Pas grave, je pensais.

Alors, un peu avant 17h00, je me rends sous un chapiteau gorgé de monde. Je comprends pourquoi quand la musique démarre, et pendant tout le set je suis submergé d’émotions : c’est intense et chaleureux, génial (dans le sens propre du terme, de l’ordre du génie, intelligent, subtil) et partagé. Trois trompettistes et Ibrahim Maalouf se questionnent, se répondent.

Il y a du velours dans la guitare de François Delporte, il y a du rock dans la guitare de François Delporte. François Delporte (ancien professeur de rock, et hard-rock en Belgique, avant de se tourner vers le jazz, notamment au contact de Dirk Schreurs, Ron Van Rossum, Diederik Wissels et Kris Defoort) joue et jongle de ces influences. Affublé d’un t-shirt de Nirvana, Laurent David se démène à la basse tandis que le virtuose Stéphane Galland (également batteur emblématique d’Aka Moon) soutient l’ensemble avec une justesse détonante. Franck Woeste (que l’on a pu rencontrer par ailleurs avec son trio, ou encore avec Médéric Collignon) assume la dimension de recherche inhérente au jazz et c’est aussi cela qui transperce dans son jeu, dans les notes de son Fender Rhodes, qui se superposent, s’entremêlent au reste et scintillent dans mes oreilles. L’engagement et la concentration d’Ibrahim Maalouf sur scène (dont le sourire persiste malgré l’intensité de son jeu)… rarement j’ai « ressenti la musique » comme à ce moment.

Comprends-moi Lisa, je ne t’avais pas oubliée, mais quand Ibrahim annonce que son concert est scindé en deux parties distinctes et que nous aurions cette deuxième partie plus tard dans la journée, le dilemme du festivalier s’impose à nouveau à mon esprit, et je décide d’y assister.

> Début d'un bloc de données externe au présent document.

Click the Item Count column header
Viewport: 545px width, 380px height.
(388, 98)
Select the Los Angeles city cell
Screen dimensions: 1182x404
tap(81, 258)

Et vers 22h30, je délaisse Ben l’Oncle Soul pour me diriger à nouveau vers le Cabaret de Seb. Une deuxième partie de concert, plus incroyable encore, plus folle, plus extrême, plus électrique. Ibrahim Maalouf, heureux d’être là, ses musiciens, heureux d’être là, le public, heureux d’être là, et moi… heureux d’être là. Quand la musique se tait, nous sommes tous sonnés de l’expérience musicale qu’il nous a été donné d’entendre.

Je suis déçu de ne pas t’avoir vue Lisa. On m’a rapporté (les amis, le camping…) que tes musiciens ont crowd-surfé dans le public et que tu ne chantais plus tellement tu riais. J’aurais adoré voir ça. Au stand de la radio, ton premier mot, ton « bonjour » parfumé de ton accent si reconnaissable, me console un peu.